Re: Virtio-scsi multiqueue irq affinity

From: xuyihang
Date: Mon May 10 2021 - 04:48:46 EST


Thomas,

在 2021/5/8 20:26, Thomas Gleixner 写道:
Yihang,

On Sat, May 08 2021 at 15:52, xuyihang wrote:
We are dealing with a scenario which may need to assign a default
irqaffinity for managed IRQ.

Assume we have a full CPU usage RT thread running binded to a specific
CPU.

In the mean while, interrupt handler registered by a device which is
ksoftirqd may never have a chance to run. (And we don't want to use
isolate CPU)
A device cannot register and interrupt handler in ksoftirqd.

There could be a couple way to deal with this problem:

1. Adjust priority of ksoftirqd or RT thread, so the interrupt handler
could preempt

RT thread. However, I am not sure whether it could have some side
effects or not.

2. Adjust interrupt CPU affinity or RT thread affinity. But managed IRQ
seems design to forbid user from manipulating interrupt affinity.

It seems managed IRQ is coupled with user side application to me.

Would you share your thoughts about this issue please?
Can you please provide a more detailed description of your system?

- Number of CPUs
It's a 4 CPU x86 VM.
- Kernel version
This experiment run on linux-4.19
- Is NOHZ full enabled?
nohz=off
- Any isolation mechanisms enabled, and if so how are they
configured (e.g. on the kernel command line)?
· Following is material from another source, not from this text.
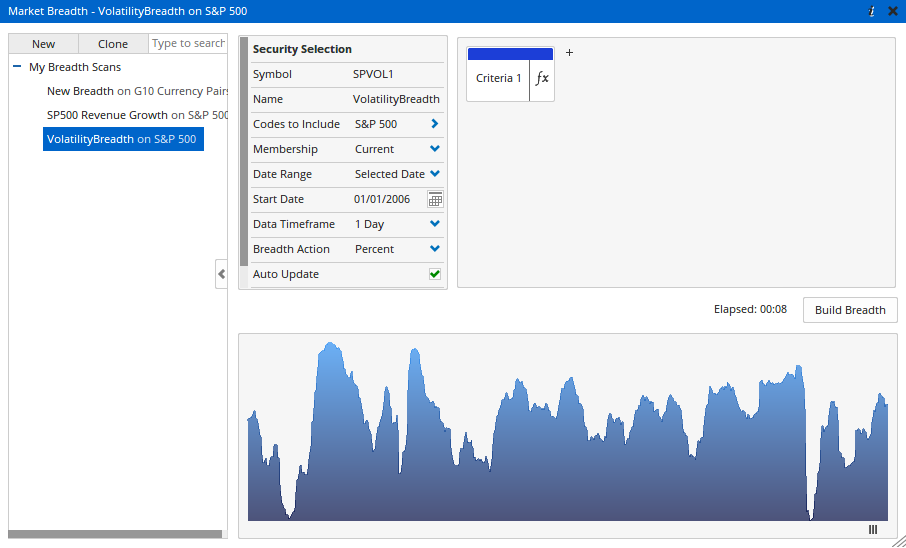Add new criteria with plus icon
The height and width of the screenshot is (548, 906).
[570, 52]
Some core is isolated by command line (such as : isolcpus=3), and bind

with RT thread, and no other isolation configure.

- Number of queues in the multiqueue device

Only one queue.

[root@localhost ~]# cat /proc/interrupts | grep request
 27:       5499          0          0          0   PCI-MSI 65539-edge      virtio1-request

This environment is a virtual machine and it's a virtio device, I guess it

should not make any difference in this case.

- Is the RT thread issuing I/O to the multiqueue device?

The RT thread doesn't issue IO.



We simplified the reproduce procedure:

1. Start a busy loopping program that have near 100% cpu usage, named print

./print 1 1 &


2. Make the program become realtime application

chrt -f -p 1 11514


3. Bind the RT process to the **managed irq** core

taskset -cpa 0 11514


4. Use dd to write to hard drive, and dd could not finish and return.

dd if=/dev/zero of=/test.img bs=1K count=1 oflag=direct,sync &


Since CPU is fully utilized by RT application, and hard drive driver choose

CPU0 to handle it's softirq, there is no chance for dd to run.

    PID USER      PR  NI    VIRT    RES    SHR S  %CPU  %MEM TIME+ COMMAND
  11514 root      -2   0    2228    740    676 R 100.0   0.0 3:26.70 print


If we make some change on this experiment:

1.  Make this RT application use less CPU time instead of 100%, the problem

disappear.

2, If we change rq_affinity to 2, in order to avoid handle softirq on the same

core of RT thread, the problem also disappear. However, this approach

result in about 10%-30% random write proformance deduction comparing

to rq_affinity = 1, since it may has better cache utilization.

echo 2 > /sys/block/sda/queue/rq_affinity


Therefore, I want to exclude some CPU from managed irq on boot parameter,

which has simliar approach to 11ea68f553e2 ("genirq, sched/isolation: Isolate

from handling managed interrupts").


Thanks,

Yihang